Danny's eyes had closed after those words and he hadn't spoken since. But those words, those words had tormented Bill for days, echoing through his mind every waking minute. He had asked for guidance, but the advice he'd received was unthinkable.

Or so it had seemed at first.

Things had changed since then. Bill was convinced now that modern medicine offered no hope. The doctors were helpless against whatever force had Danny in its grip. And during the span of Danny's hospital stay that helplessness had wrought a slow but unmistakable change in those doctors. Bill had seen their attitude mutate from deep concern for a savagely brutalized child to bafflement, and from bafflement to cold clinical fascination with a scientific oddity. Somewhere along the line Danny had stopped being a patient and become an experimental subject.

Bill thought he could understand them. The doctors were in the business of curing illness, treating disease, healing wounds, providing answers. But they could not heal Danny, could not help him in the slightest, could provide no answers to Bill's questions. Danny's condition confounded their skills and training, spat on their professional pride. And so the doctors pulled back and switched gears. If they could not help Danny, they would learn from him.

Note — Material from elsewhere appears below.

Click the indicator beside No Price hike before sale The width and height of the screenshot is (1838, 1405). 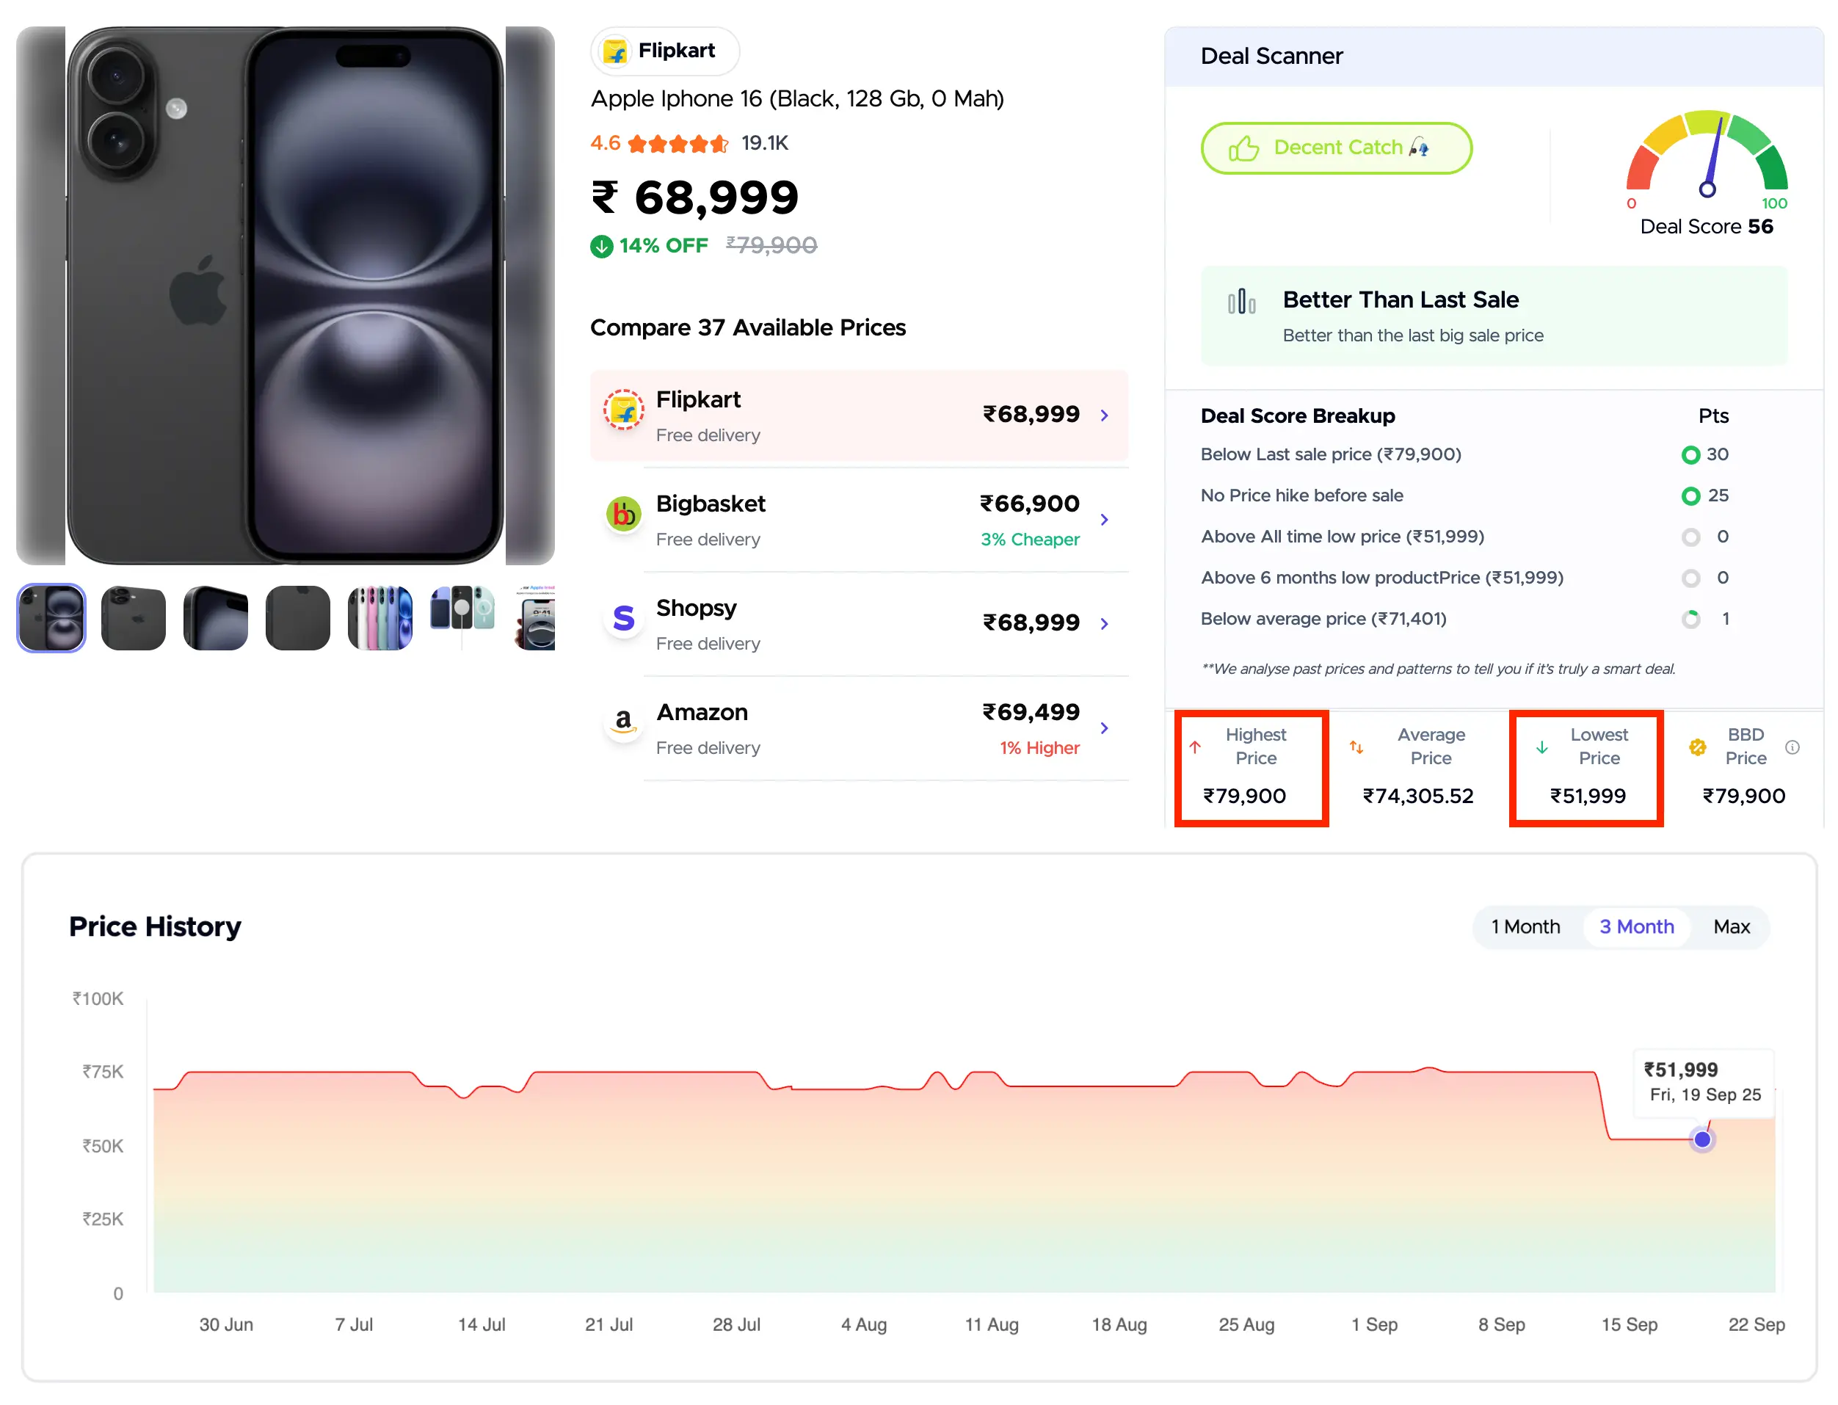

Bill could see it in their flat eyes when he spoke to them: Danny the boy had become Danny the thing. They wanted to experiment on Danny. Sure, they called their plans "testing" and "exploratory surgery," but their real aim was to get inside him and find out what was going on in there.

So far, Bill had been able to stand in their way. But all that would change the day after tomorrow. The head nurse on days had told him that by midmorning on January 2 the hospital would have a court order making Danny a ward of the state and giving it legal guardianship over Danny. The hospital then would have carte blanche; the doctors could experiment on him to their hearts' delight. He'd be the subject of clinical conferences; they'd bring in all the residents and show them The Boy Who Should Be Dead. And when Danny finally died—When would that be? Five years? Ten? Fifty?—what would they do? Bill envisioned Danny pickled in ajar where generations of fledgling doctors could view his still-unhealed wounds. Or maybe his remains would be put on display like the Elephant Man's.